## START Material provided

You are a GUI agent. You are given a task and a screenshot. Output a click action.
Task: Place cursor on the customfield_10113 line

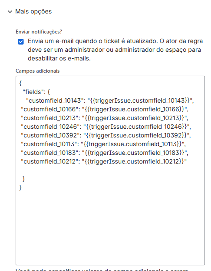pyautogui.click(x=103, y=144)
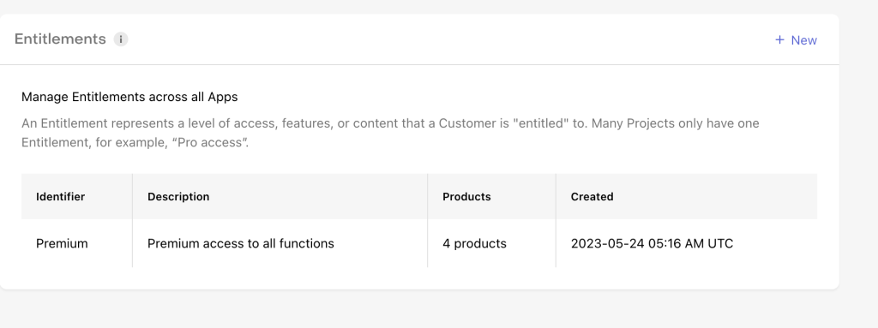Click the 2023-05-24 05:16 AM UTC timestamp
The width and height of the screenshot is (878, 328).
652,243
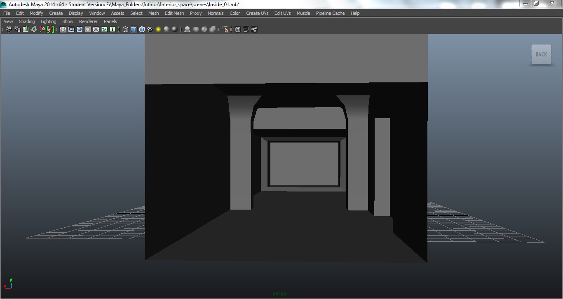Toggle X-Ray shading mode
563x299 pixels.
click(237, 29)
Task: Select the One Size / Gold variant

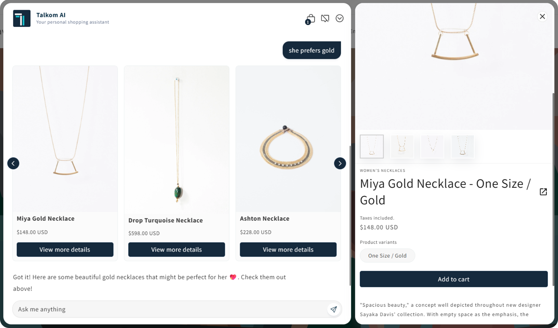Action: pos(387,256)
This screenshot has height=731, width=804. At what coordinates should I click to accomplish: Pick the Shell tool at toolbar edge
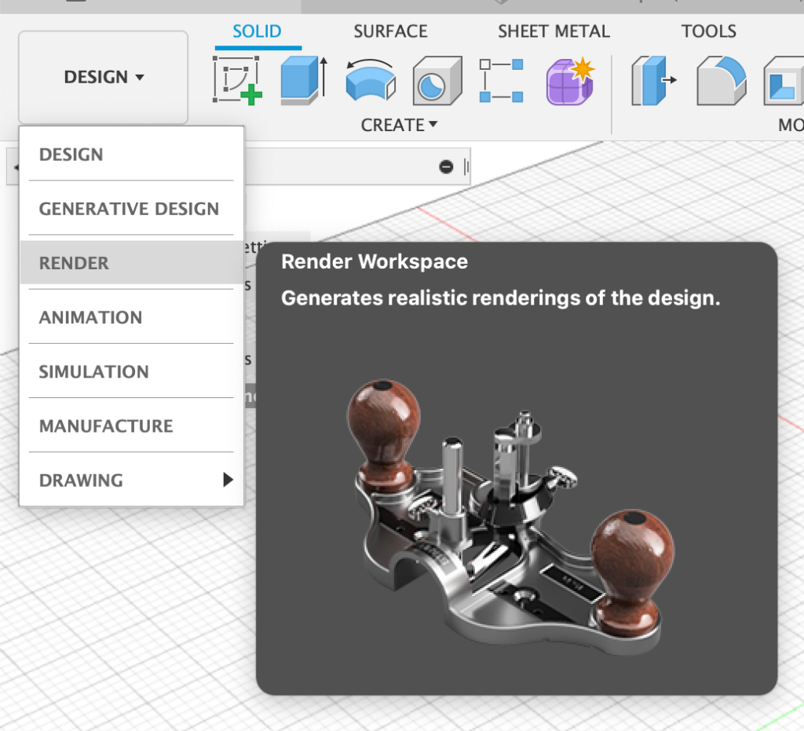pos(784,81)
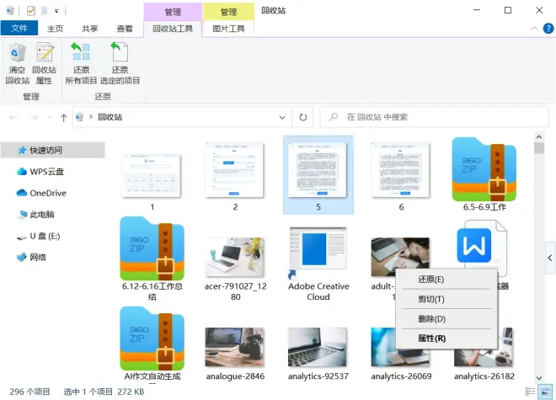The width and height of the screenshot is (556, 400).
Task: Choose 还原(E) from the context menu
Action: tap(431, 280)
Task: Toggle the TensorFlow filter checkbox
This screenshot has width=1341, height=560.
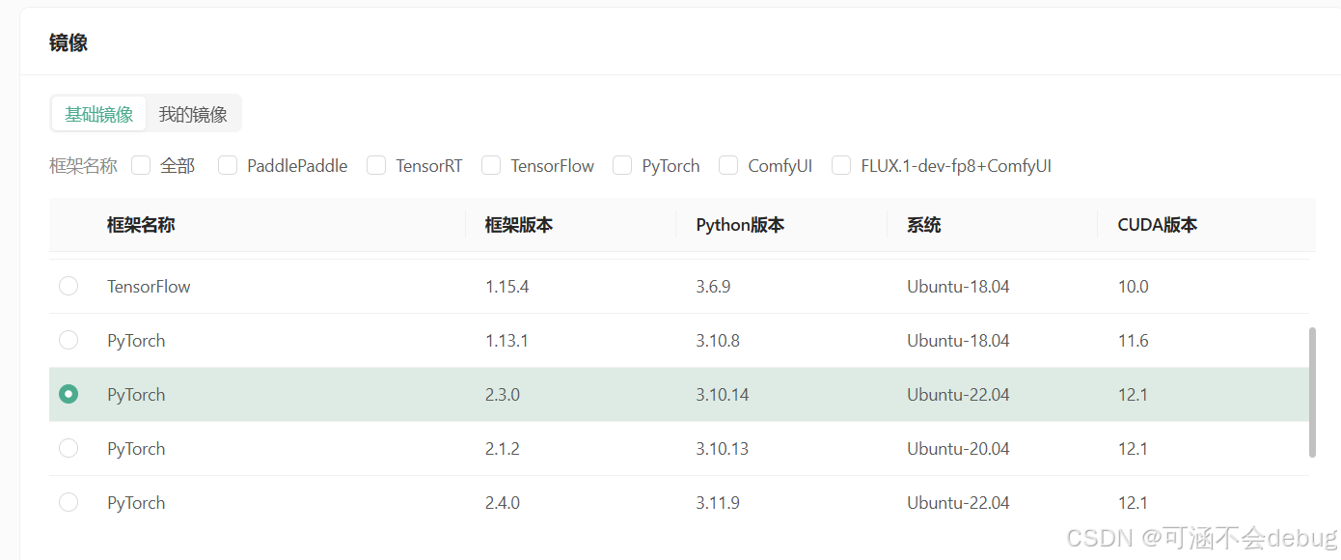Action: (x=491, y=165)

## END Material provided

Instructions to follow ▸
Can you update the records above so that every "This screenshot has" becomes "The image has", keeping everything else the same and leaving the pictures out of your answer?

Solution for this problem ▸
You are a GUI agent. You are given a task and a screenshot. Output a click action.
Task: Place cursor on the customfield_10113 line

pyautogui.click(x=103, y=144)
Click the 2023-05-24 05:16 AM UTC timestamp
The width and height of the screenshot is (878, 328).
652,243
Toggle X-Ray shading mode
563x299 pixels.
click(237, 29)
Task: Select the One Size / Gold variant

Action: pos(387,256)
The image has height=731, width=804. At what coordinates should I click to accomplish: Pick the Shell tool at toolbar edge
pos(784,81)
The width and height of the screenshot is (556, 400).
Task: Choose 还原(E) from the context menu
Action: tap(431, 280)
Task: Toggle the TensorFlow filter checkbox
The image has width=1341, height=560.
Action: (x=491, y=165)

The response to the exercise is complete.